Je vais décrire ces facteurs qui placent les relations intergouvernementales au
coeur de la vie politique canadienne avant de proposer sept principes qui, selon
moi, en système fédéral, doivent inspirer les gouvernements pour que leurs
relations servent au mieux l'intérêt public.
1. Le pays des relations
intergouvernementales
Pour une part importante, la vie politique canadienne est rythmée par les
rencontres fédérales-provinciales. Par exemple, depuis plusieurs années,
l'événement politique de l'été est la rencontre annuelle des premiers
ministres provinciaux et territoriaux qui a lieu généralement en août.
Pendant quelques jours, ces premiers ministres consacrent l'essentiel de leurs
réunions à coordonner leurs stratégies en vue d'exercer une pression efficace
sur leur homologue fédéral.
Cette année par exemple, l'enjeu politique majeur est la négociation d'une
entente fédérale-provinciale-territoriale en vue d'améliorer notre système
de santé. Nul doute que la santé sera le thème majeur de la rencontre des
premiers ministres provinciaux en août. Mais auparavant, le ministre fédéral
de la santé et ses homologues provinciaux et territoriaux continueront leurs
discussions et, si leurs travaux sont suffisamment avancés, leur démarche
donnera lieu au cours de l'automne à une conférence réunissant le Premier
ministre du Canada et ses homologues provinciaux et territoriaux. La santé
serait la grande question à l'ordre du jour de cette conférence.
De telles rencontres sont des événements politiques largement médiatisés.
Mais il y a aussi une multitude d'autres rencontres plus discrètes dont l'effet
cumulé façonne notre pays.
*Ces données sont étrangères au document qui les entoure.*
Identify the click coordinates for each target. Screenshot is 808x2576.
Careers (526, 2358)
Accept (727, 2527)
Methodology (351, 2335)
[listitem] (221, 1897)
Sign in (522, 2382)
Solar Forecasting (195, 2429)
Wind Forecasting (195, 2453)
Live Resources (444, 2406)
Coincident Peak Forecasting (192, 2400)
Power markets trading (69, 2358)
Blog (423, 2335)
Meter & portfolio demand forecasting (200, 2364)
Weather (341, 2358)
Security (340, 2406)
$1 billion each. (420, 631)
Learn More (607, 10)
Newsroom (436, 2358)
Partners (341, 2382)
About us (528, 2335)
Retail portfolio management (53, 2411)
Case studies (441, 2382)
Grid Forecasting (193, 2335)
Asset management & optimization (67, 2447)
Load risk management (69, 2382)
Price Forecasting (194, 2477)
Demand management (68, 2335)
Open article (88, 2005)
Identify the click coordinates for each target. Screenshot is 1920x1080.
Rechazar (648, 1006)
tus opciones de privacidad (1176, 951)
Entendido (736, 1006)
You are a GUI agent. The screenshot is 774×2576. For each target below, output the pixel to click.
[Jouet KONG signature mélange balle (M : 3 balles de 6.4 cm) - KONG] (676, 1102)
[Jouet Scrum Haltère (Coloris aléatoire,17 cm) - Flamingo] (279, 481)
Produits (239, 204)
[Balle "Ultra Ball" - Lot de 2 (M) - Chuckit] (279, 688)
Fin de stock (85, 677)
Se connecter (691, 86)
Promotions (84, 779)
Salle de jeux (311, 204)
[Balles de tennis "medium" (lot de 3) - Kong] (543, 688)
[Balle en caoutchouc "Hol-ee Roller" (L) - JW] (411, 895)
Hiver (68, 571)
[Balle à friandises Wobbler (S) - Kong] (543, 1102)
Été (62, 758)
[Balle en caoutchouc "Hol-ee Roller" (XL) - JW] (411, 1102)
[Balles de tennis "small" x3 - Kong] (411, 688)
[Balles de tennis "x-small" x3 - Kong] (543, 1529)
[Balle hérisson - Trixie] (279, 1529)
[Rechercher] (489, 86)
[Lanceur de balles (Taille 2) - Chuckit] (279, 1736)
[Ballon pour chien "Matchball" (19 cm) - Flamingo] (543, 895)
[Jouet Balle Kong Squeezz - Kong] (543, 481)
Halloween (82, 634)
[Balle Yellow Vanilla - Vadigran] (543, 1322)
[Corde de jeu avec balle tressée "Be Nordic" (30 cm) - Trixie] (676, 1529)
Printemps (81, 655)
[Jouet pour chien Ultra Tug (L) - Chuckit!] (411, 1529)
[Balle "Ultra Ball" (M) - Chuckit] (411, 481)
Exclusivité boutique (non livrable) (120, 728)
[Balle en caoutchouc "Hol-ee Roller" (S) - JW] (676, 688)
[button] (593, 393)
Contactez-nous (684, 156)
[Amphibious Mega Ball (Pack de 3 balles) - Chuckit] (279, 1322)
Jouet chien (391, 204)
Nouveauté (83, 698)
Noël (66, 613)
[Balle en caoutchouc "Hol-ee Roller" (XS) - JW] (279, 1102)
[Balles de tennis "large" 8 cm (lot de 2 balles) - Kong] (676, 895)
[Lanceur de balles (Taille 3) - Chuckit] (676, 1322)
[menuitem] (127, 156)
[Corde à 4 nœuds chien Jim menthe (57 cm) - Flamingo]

Seulement entre le 1er avril 1999
et le 31 mars 2000, 61 de ces rencontres
fédérales-provinciales-territoriales ont eu lieu, couvrant à peu près tous
les domaines d'action gouvernementale : 26 entre hauts fonctionnaires
et 35 entre ministres. Et c'est sans compter les innombrables contacts informels.
Cinq facteurs, selon moi, expliquent la grande importance que les relations
intergouvernementales prennent au Canada et qui leur confèrent un caractère
unique parmi les fédérations du monde.
1. La force de nos provinces. Au Canada, les deux ordres de gouvernement
peuvent d'autant moins s'ignorer qu'ils sont forts dans leurs sphères
respectives. Comparativement à la constitution d'autres fédérations, celle du
Canada reconnaît peu de pouvoirs concurrents et nos provinces ont de
larges compétences législatives propres. Avec le temps, elles ont aussi accru
leurs recettes fiscales en comparaison de celles du gouvernement fédéral. Ce
dernier utilise assez peu son pouvoir de dépenser et
l'assortit de peu de conditions. Les transferts fédéraux aux provinces sont
beaucoup moins conditionnels aujourd'hui qu'ils ne l'étaient dans les années
soixante ou soixante-dix. Ceci est très clair dans les domaines de la santé et
de l'assistance sociale, par exemple. Il est donc peu de politiques que le
gouvernement fédéral puisse initier seul sans avoir à collaborer avec les
provinces.
2. Le petit nombre de nos provinces. Au Canada, les provinces sont peu
nombreuses, ce qui facilite les contacts intergouvernementaux. On compte
seulement dix provinces canadiennes comparativement à 16 landër allemands,
26 cantons suisses et 50 États américains. Non seulement le nombre
relativement peu élevé de provinces canadiennes facilite-t-il la tenue de
fréquentes réunions interprovinciales ou fédérales-provinciales, mais il
rend aussi la cohésion interprovinciale moins compliquée à bâtir. De plus,
les plus grosses provinces, l'Ontario et le Québec, mais aussi la
Colombie-Britannique et l'Alberta, possèdent des structures politico-administratives
d'une taille appréciable par rapport à celle du gouvernement fédéral. Elles
sont des acteurs majeurs de notre système politique.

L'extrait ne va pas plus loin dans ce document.